The UT Board of Trustees unanimously approved a request from the College of Pharmacy to significantly increase class size during its quarterly meeting held in Chattanooga.
The University of Tennessee Board of Trustees unanimously approved a request from the College of Pharmacy to significantly increase class size during its quarterly meeting held in Chattanooga this week. The proposal was initiated due to concerns both nationally and in the state of Tennessee over the shortage of pharmacists.

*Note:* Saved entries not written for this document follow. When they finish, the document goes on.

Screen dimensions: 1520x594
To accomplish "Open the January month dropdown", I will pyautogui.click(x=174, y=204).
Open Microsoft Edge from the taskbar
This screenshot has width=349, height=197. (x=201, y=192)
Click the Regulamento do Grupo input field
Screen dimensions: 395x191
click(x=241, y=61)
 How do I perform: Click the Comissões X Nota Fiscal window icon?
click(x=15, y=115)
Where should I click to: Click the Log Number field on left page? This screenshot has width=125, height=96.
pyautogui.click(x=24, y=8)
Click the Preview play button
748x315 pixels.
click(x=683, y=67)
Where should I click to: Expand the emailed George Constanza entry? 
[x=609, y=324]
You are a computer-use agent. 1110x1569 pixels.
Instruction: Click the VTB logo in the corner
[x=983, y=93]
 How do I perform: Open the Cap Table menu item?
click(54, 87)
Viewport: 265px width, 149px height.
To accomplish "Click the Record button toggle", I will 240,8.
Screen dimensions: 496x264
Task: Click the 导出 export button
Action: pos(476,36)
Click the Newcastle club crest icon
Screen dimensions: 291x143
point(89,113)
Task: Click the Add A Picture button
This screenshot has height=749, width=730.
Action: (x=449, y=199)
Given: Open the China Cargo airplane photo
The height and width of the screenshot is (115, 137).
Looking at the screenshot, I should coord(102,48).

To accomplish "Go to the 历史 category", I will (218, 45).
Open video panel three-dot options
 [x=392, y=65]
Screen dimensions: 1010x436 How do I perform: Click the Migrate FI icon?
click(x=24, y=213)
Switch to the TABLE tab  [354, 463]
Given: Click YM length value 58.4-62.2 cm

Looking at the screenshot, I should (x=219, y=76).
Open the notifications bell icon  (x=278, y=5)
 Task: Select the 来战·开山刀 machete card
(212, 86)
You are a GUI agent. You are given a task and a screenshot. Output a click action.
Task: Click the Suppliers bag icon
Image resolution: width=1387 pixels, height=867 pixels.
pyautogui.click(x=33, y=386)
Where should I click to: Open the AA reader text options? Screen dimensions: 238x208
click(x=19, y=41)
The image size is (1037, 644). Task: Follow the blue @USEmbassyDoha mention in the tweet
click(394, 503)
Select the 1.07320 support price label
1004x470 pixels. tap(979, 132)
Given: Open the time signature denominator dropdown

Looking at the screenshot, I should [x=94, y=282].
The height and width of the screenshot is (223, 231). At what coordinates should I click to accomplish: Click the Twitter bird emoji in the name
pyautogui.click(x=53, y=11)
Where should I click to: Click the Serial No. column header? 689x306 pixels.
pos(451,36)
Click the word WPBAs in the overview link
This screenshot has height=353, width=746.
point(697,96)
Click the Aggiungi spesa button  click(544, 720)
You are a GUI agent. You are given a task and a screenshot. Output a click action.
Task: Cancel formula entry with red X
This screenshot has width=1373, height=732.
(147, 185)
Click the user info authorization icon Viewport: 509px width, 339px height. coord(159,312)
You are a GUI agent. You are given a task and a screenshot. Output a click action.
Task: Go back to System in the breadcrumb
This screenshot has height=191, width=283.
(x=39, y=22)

Effective with the fall 2005 entering class, the number of students will go from 125 to 175; it will then increase to 200 in the fall of 2006. The UT College of Pharmacy is headquartered in Memphis on the UT Health Science Center campus. The newly approved proposal will allow the college to expand its current satellite campus in Knoxville and also expand clinical education centers in Nashville, Tri-Cities, Jackson and Chattanooga. The college has clinical rotation sites in 37 Tennessee counties and expects to expand this number with the increased class size, expanding its rural, community pharmacy, and statewide focus.
“Due to a significant increase in the elderly population and a number of ongoing developments impacting medication costs and prescription monitoring, a shortage of pharmacists has become a national concern,” said Dick Gourley, Pharm.D., dean of the college. “For example, enrollment at U.S. pharmacy schools has increased from 32,000 in 1999 to 43,000 in 2003.”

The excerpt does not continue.